Solve Education! (SE!) is a social enterprise and registered non-profit organization founded in 2015 by Ong Peng Tsin and Janine Teo. It is headquartered in Singapore, and it also has offices in Indonesia and United States

== History ==
Solve Education! was founded in December 2015 after Peng Tsin Ong attended the Africa Innovation Summit in Cape Verde in 2014. At the end of the summit, he engaged stakeholders from Africa on the ideal educational intervention for narrowing the gap of education inequalities to help produce knowledge workers for a knowledge economy.

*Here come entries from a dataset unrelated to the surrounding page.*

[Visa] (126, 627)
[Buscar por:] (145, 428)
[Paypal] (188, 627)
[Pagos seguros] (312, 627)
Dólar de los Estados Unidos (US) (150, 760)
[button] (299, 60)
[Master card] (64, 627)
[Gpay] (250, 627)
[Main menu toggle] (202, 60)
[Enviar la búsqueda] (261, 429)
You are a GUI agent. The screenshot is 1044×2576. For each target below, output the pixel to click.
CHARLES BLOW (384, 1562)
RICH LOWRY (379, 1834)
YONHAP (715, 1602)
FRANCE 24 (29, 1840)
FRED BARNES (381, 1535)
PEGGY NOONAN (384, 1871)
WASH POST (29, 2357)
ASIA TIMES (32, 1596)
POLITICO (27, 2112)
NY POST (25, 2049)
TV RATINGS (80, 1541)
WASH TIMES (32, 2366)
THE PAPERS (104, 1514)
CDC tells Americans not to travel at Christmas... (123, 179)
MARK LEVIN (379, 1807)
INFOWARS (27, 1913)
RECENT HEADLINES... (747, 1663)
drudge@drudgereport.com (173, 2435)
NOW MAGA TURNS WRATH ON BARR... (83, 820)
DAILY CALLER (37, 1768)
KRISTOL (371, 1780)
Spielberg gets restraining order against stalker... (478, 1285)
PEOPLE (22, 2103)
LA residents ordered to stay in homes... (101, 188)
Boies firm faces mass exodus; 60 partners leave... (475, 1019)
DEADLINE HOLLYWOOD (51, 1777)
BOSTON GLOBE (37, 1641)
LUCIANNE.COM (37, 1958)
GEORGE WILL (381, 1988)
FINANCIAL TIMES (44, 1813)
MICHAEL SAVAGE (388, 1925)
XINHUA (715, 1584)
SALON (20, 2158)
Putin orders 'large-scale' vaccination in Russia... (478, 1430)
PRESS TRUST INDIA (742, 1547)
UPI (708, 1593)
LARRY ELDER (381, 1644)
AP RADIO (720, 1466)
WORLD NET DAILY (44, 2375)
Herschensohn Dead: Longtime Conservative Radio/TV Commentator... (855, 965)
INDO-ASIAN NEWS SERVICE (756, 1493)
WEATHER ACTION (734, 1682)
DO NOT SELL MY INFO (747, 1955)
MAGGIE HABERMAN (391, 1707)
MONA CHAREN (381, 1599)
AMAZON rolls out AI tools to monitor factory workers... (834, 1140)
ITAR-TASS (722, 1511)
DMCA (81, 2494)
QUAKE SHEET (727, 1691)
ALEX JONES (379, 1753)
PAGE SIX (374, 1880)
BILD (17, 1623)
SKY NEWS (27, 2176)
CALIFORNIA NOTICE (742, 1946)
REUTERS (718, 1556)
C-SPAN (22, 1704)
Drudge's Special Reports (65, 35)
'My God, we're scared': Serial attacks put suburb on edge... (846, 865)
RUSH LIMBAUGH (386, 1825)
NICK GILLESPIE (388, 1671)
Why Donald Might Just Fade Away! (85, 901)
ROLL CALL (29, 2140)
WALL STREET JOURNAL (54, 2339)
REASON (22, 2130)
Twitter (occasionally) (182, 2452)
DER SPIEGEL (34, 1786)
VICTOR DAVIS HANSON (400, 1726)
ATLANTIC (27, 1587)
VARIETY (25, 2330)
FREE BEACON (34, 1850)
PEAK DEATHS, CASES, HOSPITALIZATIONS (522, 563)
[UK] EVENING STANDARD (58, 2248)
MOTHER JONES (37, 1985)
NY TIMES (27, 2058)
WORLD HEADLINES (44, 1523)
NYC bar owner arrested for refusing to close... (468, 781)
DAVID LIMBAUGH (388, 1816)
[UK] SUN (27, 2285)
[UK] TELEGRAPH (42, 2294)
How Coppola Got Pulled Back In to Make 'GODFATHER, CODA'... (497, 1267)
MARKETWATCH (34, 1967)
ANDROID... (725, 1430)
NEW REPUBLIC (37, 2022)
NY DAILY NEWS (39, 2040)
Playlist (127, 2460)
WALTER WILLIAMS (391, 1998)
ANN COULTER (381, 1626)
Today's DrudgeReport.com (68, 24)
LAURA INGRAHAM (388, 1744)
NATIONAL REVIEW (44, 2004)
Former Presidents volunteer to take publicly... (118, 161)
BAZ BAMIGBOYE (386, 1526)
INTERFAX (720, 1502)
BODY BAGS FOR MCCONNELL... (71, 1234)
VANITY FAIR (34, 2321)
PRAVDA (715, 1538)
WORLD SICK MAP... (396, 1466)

In 2017, Solve Education! launched its first learning platform, Dawn of Civilization, in Indonesia.

== Services ==

- Dawn of Civilization is a city-building game based on various subjects, and containing other mini-games. The game was launched in 2017 and is designed to be operated on low-end mobile devices, to increase access to low-income families.
- Ed the Learning Bot is an AI-based chatbot used by Solve Education! on Telegram. The bot has been launched in Nigeria and was reviewed by the Nigerian Ministry of Education, which acknowledged its role to improve the literacy of youth. The bot is also widely used in Indonesia, Malaysia, and Singapore, and other parts of Southeast Asia, with multiple funders including Lenovo.
- Game for Charity is a point-based program which was introduced during the COVID-19 pandemic. By completing learning modules, students can earn points which they can later exchange for food packages. Solve Education! worked with various organizations, including the Nusantra Innovation Forum, Putera Sampoerna Foundation, and the government of East Java to gamify the pandemic-safety education package for underserved children in Indonesia.
- In partnership with Badan Kependudukan dan Keluarga Berencana Nasional (BKKBN), a government body operating under the Indonesian Ministry of Health, Solve Education! launched a digital comic book which addresses family planning issues in Indonesia.